### Work instructions
Among the lines below, take the one holding "Click the 'left 20' remaining count", the one holding "The image size is (824, 770).", and all lines between them. Set them down exactly.

### Data to examine
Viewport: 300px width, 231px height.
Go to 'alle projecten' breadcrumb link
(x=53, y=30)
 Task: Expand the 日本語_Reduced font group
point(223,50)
* * *
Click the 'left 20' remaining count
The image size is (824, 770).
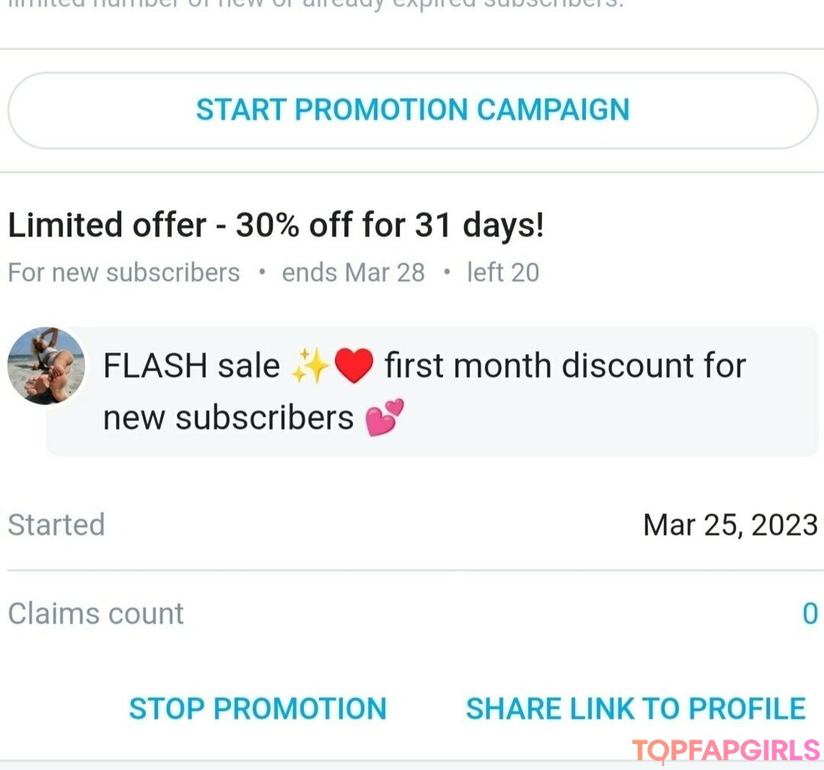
---
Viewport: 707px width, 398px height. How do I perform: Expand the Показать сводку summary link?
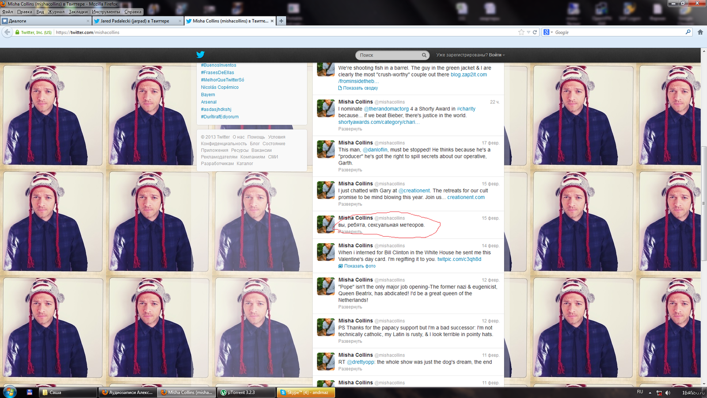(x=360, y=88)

### Solved problem
Click the 'left 20' remaining count
The image size is (824, 770).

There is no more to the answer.